··· Kaynaktan alıntı

SAİT FAİK ÜZERİNE BİR İNCELEME VE “YILAN UYKUSU”
SAİT FAİK ÜZERİNE
BİR İNCELEME VE “YILAN UYKUSU”
“Yalnızlık
dünyayı doldurmuş. Sevmek, bir insanı sevmekle başlar her şey. Burada her şey
bir insanı sevmekle bitiyor.”
Sait Faik
Abasıyanık
Sait Faik’in hikâyeleri,
Türk hikâyeciliğinde bir dönüm noktasıdır. Hem Türk hikâyesini modernist bir
çizgiye taşıdığı hem de kendinden sonra gelen sanatçılar üzerinde derin
etkileri olduğu söylenebilir.
Sait Faik ölümünden önceki son eseri olan “Alemdağ’da Var Bir Yılan” a kadar olan kitaplarında daha çok toplumsal temalı konuları işledi. Eserlerinin karakterlerini daha çok sıradan insanlar oluşturdu. Bazen kahvehanedeki yaşlı bir insan, bazen bir balıkçı ya da yolculukları sırasında gözlemlediği insanlar. Bizlere bu insanların bilmediğimiz, günlük hayatta dikkat bile etmeyeceğimiz yönlerini gösterdi. Zaman zaman da topal bir martıdan ya da dülger balığının ölümünden söz etti. Bu hikâyelerin bizleri saran sıcaklığı, günlük yaşantımızda fark etmediğimiz detayları ve güzellikleri gözlemlememize vesile oldu.

······
··· Gösterilen malzeme

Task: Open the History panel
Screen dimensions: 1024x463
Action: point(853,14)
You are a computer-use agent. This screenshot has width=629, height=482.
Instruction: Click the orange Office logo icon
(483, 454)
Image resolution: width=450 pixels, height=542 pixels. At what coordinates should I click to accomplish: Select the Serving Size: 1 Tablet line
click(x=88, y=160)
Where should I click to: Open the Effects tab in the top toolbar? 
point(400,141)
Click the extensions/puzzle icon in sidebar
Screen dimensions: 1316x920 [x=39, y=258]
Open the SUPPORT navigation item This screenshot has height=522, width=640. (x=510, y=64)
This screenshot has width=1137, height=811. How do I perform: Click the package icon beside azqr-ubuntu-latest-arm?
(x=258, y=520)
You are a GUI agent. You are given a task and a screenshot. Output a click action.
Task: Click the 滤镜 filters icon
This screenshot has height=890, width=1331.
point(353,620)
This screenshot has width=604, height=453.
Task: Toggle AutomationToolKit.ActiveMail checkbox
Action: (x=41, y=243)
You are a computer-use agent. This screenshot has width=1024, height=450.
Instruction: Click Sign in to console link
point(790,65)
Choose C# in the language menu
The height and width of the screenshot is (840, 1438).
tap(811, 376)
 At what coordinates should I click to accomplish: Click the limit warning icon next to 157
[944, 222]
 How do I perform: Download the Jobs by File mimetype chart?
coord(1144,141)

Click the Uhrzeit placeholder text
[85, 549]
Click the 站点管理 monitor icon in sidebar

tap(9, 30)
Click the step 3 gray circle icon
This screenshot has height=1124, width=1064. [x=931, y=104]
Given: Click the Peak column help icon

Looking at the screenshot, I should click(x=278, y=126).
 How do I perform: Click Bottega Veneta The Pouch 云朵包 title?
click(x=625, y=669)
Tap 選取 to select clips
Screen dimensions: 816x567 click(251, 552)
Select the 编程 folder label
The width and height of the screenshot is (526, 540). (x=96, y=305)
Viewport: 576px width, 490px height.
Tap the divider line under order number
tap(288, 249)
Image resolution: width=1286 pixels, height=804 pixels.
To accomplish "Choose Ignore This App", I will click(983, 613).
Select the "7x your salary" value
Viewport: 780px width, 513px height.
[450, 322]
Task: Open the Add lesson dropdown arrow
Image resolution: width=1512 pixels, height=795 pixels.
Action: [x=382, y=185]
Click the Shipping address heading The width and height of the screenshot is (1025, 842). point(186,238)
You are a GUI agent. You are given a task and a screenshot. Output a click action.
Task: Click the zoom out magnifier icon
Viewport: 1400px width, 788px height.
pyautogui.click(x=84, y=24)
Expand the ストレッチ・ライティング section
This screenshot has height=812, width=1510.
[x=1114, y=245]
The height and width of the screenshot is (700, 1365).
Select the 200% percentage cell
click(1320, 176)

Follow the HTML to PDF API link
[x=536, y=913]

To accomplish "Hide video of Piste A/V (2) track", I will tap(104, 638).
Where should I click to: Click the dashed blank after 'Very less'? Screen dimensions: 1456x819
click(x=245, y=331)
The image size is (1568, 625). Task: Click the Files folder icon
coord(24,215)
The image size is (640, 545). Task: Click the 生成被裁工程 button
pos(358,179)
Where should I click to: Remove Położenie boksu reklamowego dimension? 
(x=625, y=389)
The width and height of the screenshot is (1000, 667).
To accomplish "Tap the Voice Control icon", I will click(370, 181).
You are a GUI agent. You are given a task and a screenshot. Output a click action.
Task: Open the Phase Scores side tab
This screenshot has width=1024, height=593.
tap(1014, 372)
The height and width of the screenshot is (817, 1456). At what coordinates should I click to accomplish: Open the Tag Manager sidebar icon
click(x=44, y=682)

······

Yapılması gereken.
Sait Faik üzerine yazılmış inceleme metninin tamamını kelimesi kelimesine, hiçbir değişiklik yapmadan yeniden yaz.

Bu görevin çıktısı.
SAİT FAİK ÜZERİNE BİR İNCELEME VE “YILAN UYKUSU”
SAİT FAİK ÜZERİNE
BİR İNCELEME VE “YILAN UYKUSU”
“Yalnızlık
dünyayı doldurmuş. Sevmek, bir insanı sevmekle başlar her şey. Burada her şey
bir insanı sevmekle bitiyor.”
Sait Faik
Abasıyanık
Sait Faik’in hikâyeleri,
Türk hikâyeciliğinde bir dönüm noktasıdır. Hem Türk hikâyesini modernist bir
çizgiye taşıdığı hem de kendinden sonra gelen sanatçılar üzerinde derin
etkileri olduğu söylenebilir.
Sait Faik ölümünden önceki son eseri olan “Alemdağ’da Var Bir Yılan” a kadar olan kitaplarında daha çok toplumsal temalı konuları işledi. Eserlerinin karakterlerini daha çok sıradan insanlar oluşturdu. Bazen kahvehanedeki yaşlı bir insan, bazen bir balıkçı ya da yolculukları sırasında gözlemlediği insanlar. Bizlere bu insanların bilmediğimiz, günlük hayatta dikkat bile etmeyeceğimiz yönlerini gösterdi. Zaman zaman da topal bir martıdan ya da dülger balığının ölümünden söz etti. Bu hikâyelerin bizleri saran sıcaklığı, günlük yaşantımızda fark etmediğimiz detayları ve güzellikleri gözlemlememize vesile oldu.